▸ **Your instructions**
Return, word for word, only the lines from the one containing "Task: Click the 9.4 rating score" through the last line of the entries.

Given records Block Start

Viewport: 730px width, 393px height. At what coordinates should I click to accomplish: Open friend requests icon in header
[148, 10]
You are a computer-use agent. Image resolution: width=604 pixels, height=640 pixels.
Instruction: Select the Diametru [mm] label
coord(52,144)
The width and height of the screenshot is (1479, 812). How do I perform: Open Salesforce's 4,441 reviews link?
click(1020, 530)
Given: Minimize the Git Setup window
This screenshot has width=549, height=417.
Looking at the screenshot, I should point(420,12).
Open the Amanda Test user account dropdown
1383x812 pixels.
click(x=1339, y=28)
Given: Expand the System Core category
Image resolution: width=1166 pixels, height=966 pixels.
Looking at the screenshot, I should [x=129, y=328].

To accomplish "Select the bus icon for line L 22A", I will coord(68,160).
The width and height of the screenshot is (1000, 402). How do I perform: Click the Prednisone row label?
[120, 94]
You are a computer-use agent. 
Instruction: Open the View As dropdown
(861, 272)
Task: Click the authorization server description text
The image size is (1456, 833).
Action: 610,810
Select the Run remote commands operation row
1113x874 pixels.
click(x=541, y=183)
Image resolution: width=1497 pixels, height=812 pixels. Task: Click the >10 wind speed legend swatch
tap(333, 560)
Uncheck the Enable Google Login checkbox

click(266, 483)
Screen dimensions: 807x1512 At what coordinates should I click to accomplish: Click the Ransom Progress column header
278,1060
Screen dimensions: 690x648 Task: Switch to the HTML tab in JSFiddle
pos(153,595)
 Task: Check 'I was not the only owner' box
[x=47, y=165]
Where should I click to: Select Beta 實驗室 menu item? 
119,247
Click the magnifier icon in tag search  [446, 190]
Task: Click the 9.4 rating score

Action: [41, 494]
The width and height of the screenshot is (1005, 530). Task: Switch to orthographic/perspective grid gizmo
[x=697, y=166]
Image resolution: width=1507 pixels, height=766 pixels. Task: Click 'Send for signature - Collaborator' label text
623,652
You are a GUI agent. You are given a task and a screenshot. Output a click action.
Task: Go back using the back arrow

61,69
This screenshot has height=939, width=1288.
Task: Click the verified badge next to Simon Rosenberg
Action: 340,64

Given records Block End

▸ **Worked solution**
Task: Click the 9.4 rating score

Action: [41, 494]
The width and height of the screenshot is (1005, 530). Task: Switch to orthographic/perspective grid gizmo
[x=697, y=166]
Image resolution: width=1507 pixels, height=766 pixels. Task: Click 'Send for signature - Collaborator' label text
623,652
You are a GUI agent. You are given a task and a screenshot. Output a click action.
Task: Go back using the back arrow

61,69
This screenshot has height=939, width=1288.
Task: Click the verified badge next to Simon Rosenberg
Action: 340,64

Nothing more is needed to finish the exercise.